# ÉNONCÉ DU PROBLÈME
Prolongez le billet de blog sur la lecture estivale de Du côté de chez Swann, en reprenant juste après sa dernière phrase.

Du côté de chez Swann, de Marcel Proust

FC_Proust-Du cote.inddIl y a un auteur, un classique, que j’avais envie de découvrir depuis très longtemps. Je n’étais peut-être pas prête avant, mais en tant que lectrice, j’ai mûri depuiss. J’ai donc décidé, chaque été, de lire du Marcel Proust. Parce que je savais très bien que sa Recherche du Temps perdu est une œuvre que se déguste lentement. Pour moi, l’idéal est donc vraiment de lire un roman par an, au moment des grandes vacances, quand j’ai beaucoup de temps, peu d’obligations. Exceptionnellement, je me permets alors de lire plusieurs choses en même temps : Proust et d’autres romans plus actuels et expéditifs. Ainsi, j’ai eu l’occasion ces dernières semaines de tester cet équilibre très agréable entre des lectures addictives qui me permettaient en plus d’alimenter mon blog, et une découverte littéraire douce qui m’a accompagnée et bercée pendant tout l’été. Aujourd’hui, on va donc parler Du Côté de chez Swann, premier volet de la Recherche.

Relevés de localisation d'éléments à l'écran
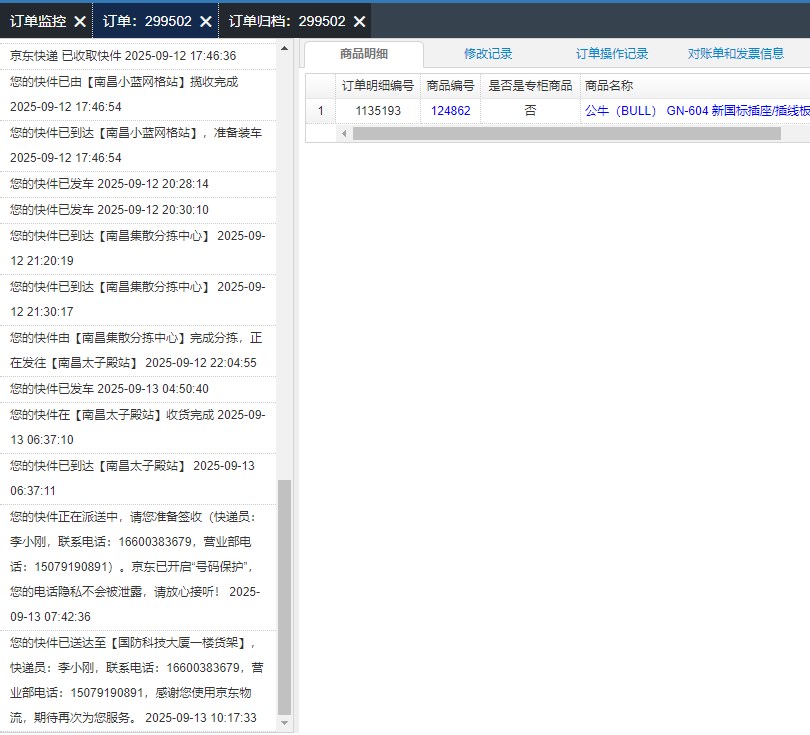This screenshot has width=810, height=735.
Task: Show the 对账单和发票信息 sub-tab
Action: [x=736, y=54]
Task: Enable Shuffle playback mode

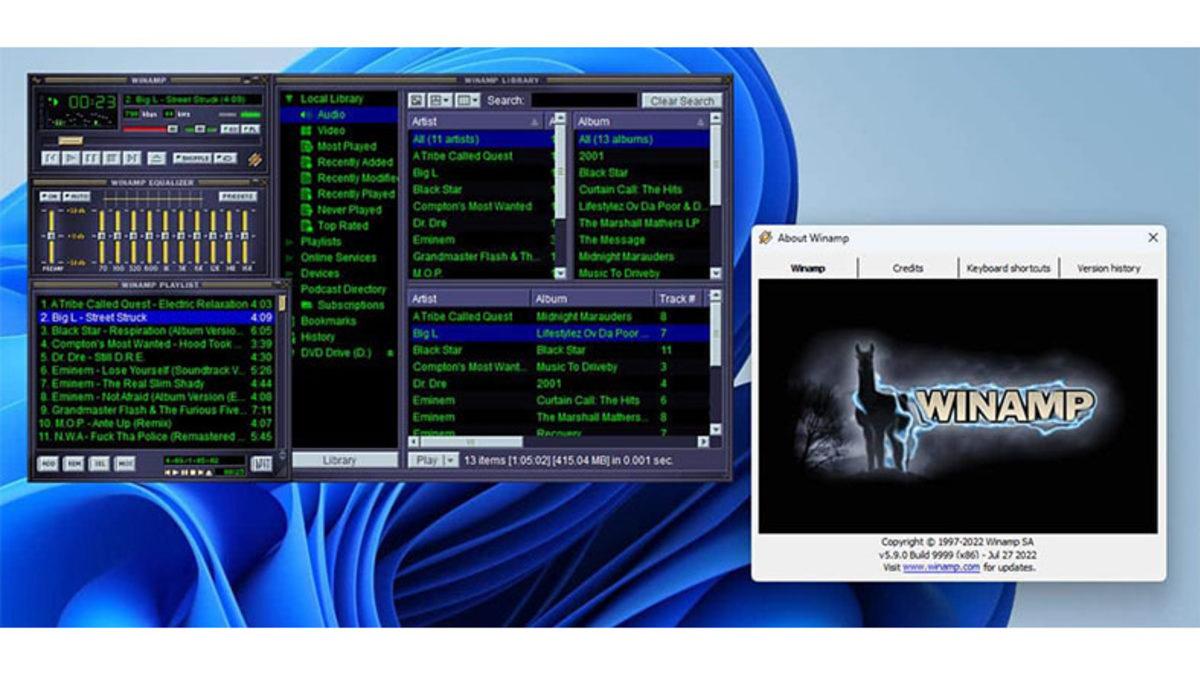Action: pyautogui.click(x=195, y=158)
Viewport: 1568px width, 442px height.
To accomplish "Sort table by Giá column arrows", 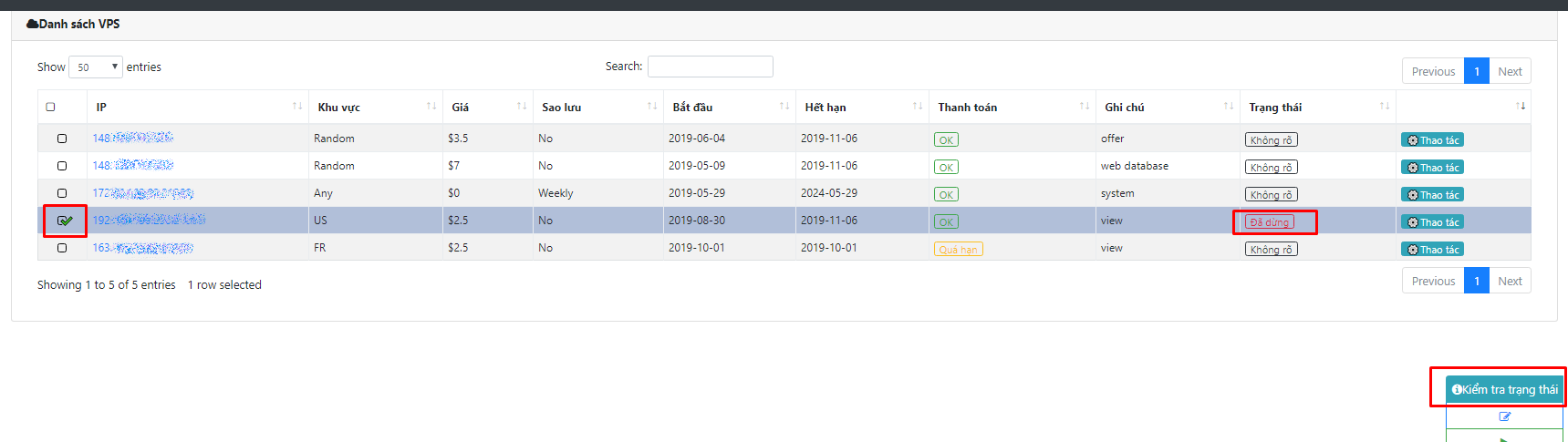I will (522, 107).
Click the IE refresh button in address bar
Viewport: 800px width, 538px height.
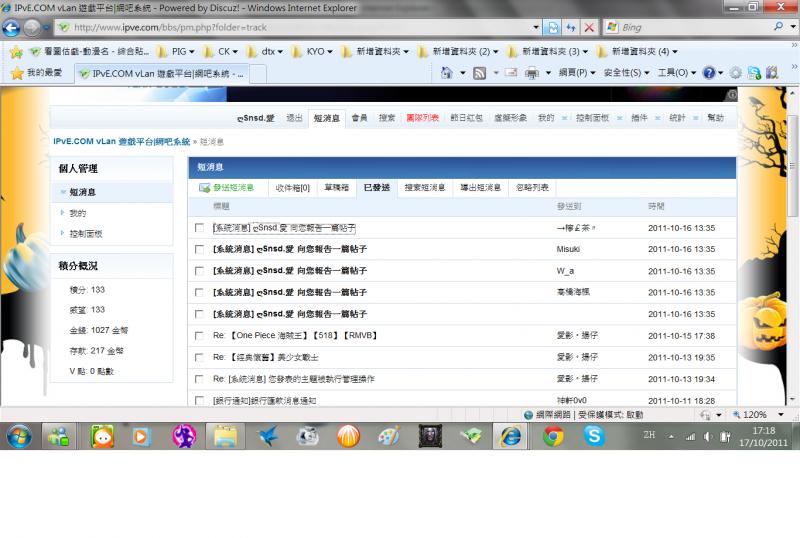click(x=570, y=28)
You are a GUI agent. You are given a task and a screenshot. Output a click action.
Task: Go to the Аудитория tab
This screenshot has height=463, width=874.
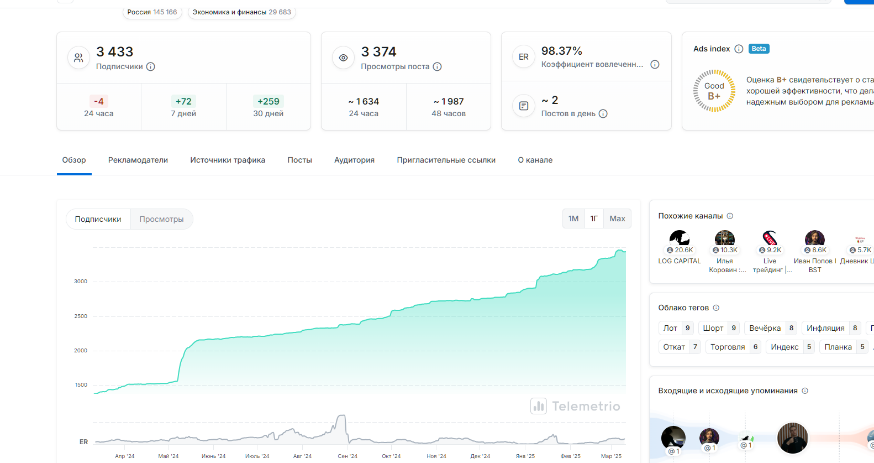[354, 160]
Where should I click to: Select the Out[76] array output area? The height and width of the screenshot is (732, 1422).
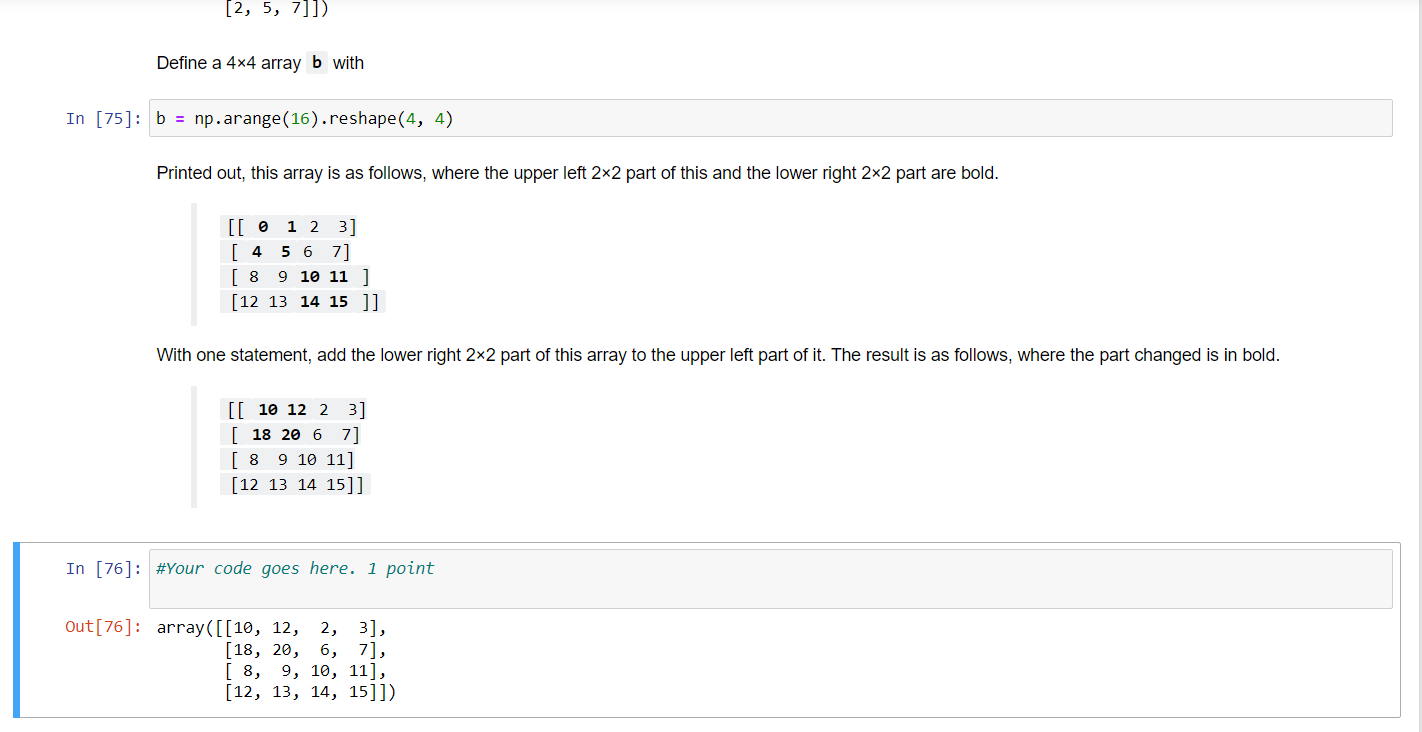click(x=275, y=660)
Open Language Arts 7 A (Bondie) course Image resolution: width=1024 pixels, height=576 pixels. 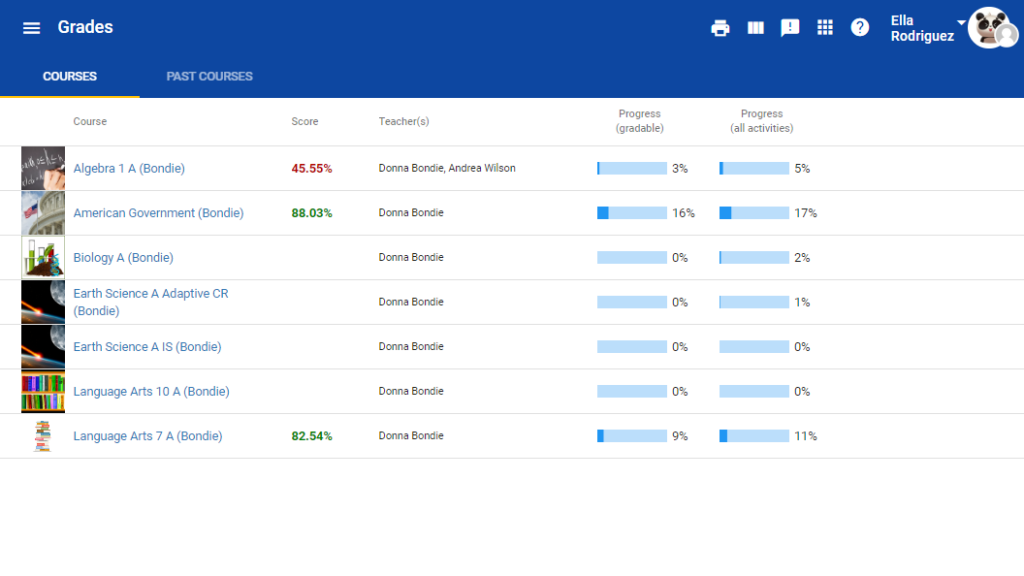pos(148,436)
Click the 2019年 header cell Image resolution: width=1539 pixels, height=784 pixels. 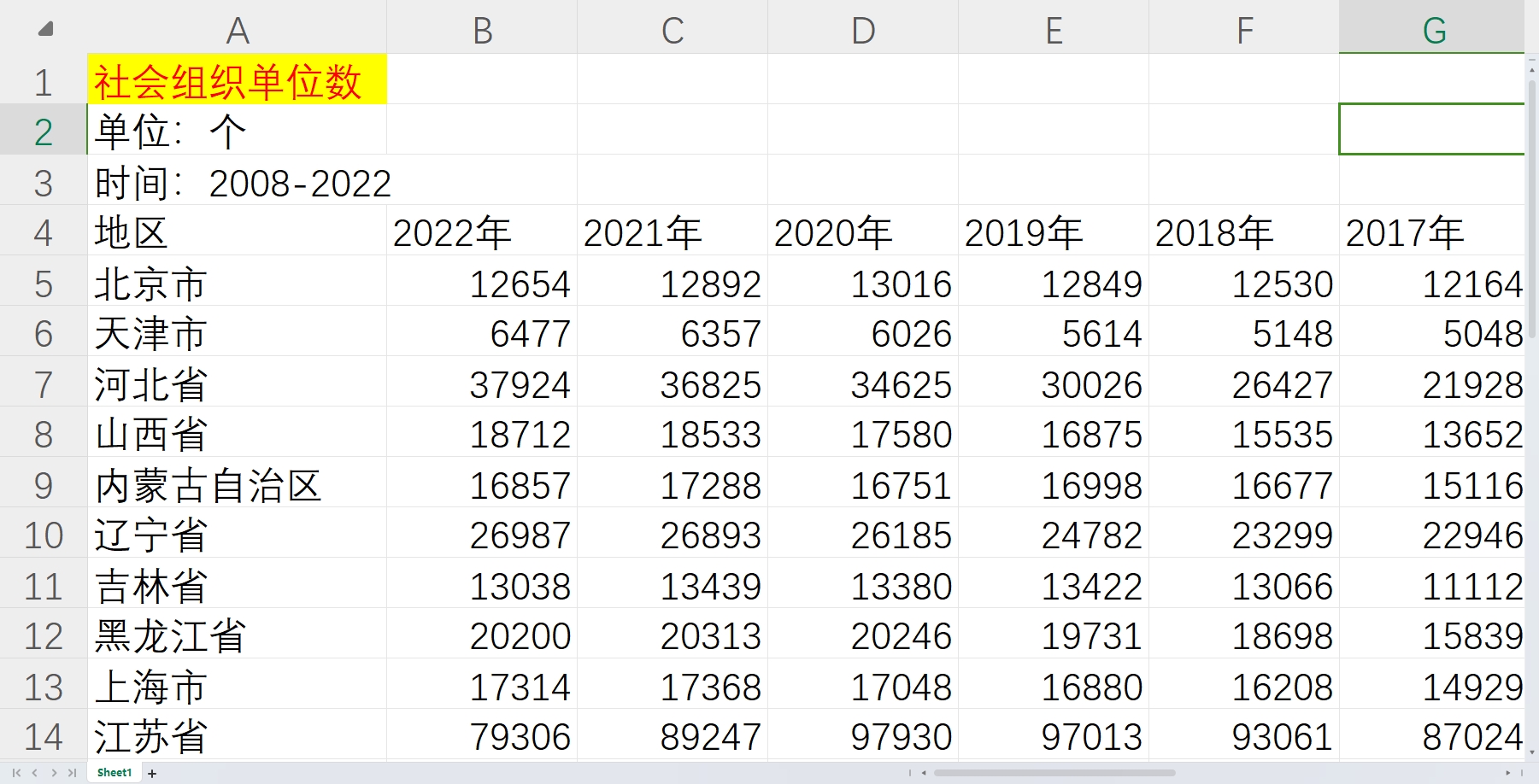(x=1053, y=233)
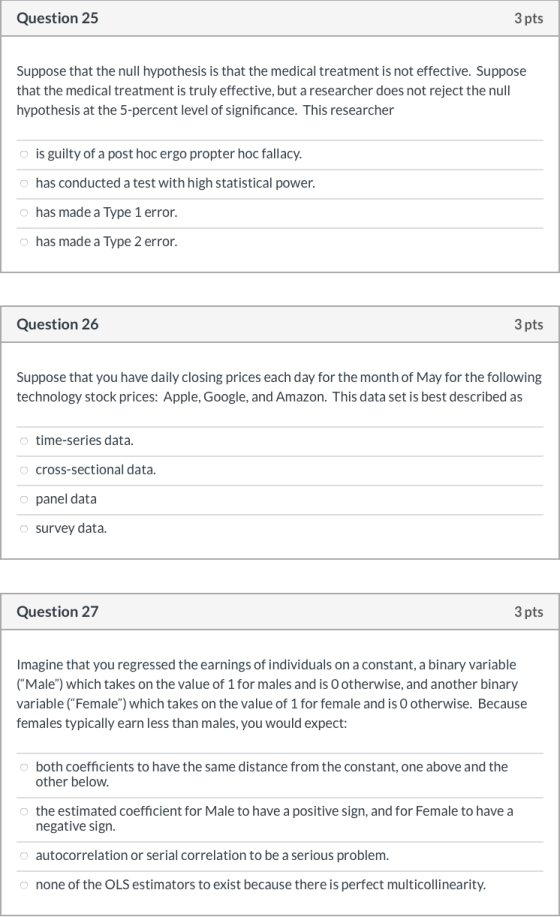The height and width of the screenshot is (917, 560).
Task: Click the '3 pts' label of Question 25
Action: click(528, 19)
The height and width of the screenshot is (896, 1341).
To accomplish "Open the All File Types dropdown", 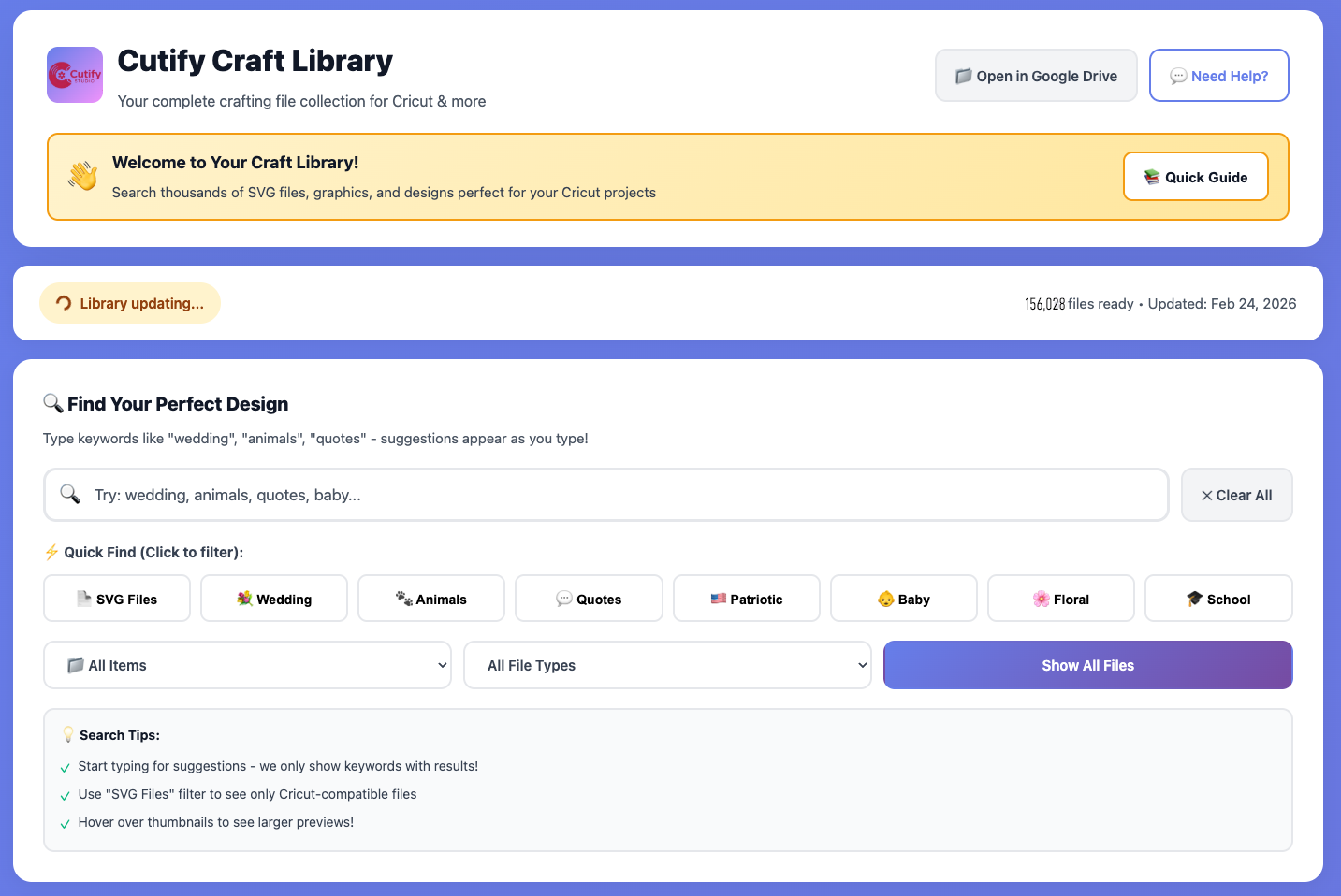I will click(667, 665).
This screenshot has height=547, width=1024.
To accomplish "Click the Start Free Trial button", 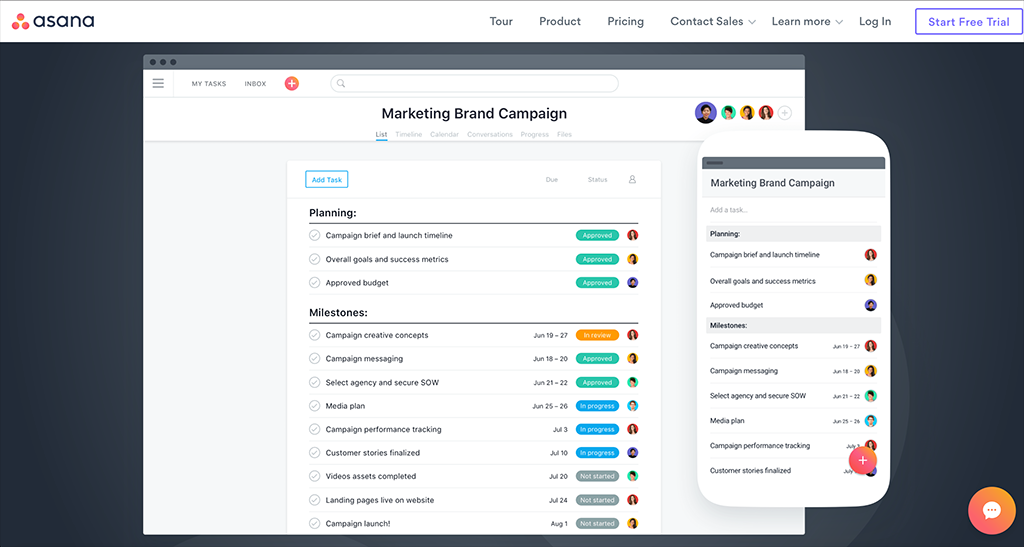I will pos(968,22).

# RÉPONSE À L'EXERCICE
C’est un long roman – au bon sens du terme – qui se divise en trois parties : Combray (de très loin ma préférée), Un amour de Swann et Noms de pays : le nom (une partie très courte qui est la suite des deux autres et dont je ne vais pas parler). On rencontre tout d’abord notre narrateur, celui que l’on va suivre tout au long de la Recherche. Il est jeune et vit à Combray. C’est un enfant qui veut seulement que sa mère adorée l’embrasse le soir avant d’aller dormir. Il a des désirs simples mais tellement vrais. Il découvre la littérature, mais ce qu’il préfère surtout ce sont les promenades. Celle du côté de Méséglise est presque quotidienne. C’est par là que vit monsieur Swann, pour lequel le narrateur va avoir une sorte de fascination. De l’autre côté, on ne peut y aller que s’il fait très beau, car la ballade est beaucoup plus longue. Au bout de ce chemin vivent les Guermantes, symbole de la haute société que l’enfant voudra à tout prix intégrer plus tard. Dans la deuxième partie, on s’éloigne de la vie de notre narrateur pour rejoindre celle de ce fameux Swann. On découvre les salons de Combray, notamment celui de madame Verdurin où Swann passe du temps. Il a une aura mystérieuse, on dit qu’il côtoie les plus grands. Mais c’est pourtant dans ce salon assez modeste qu’il va rencontrer Odette. Et en tomber amoureux.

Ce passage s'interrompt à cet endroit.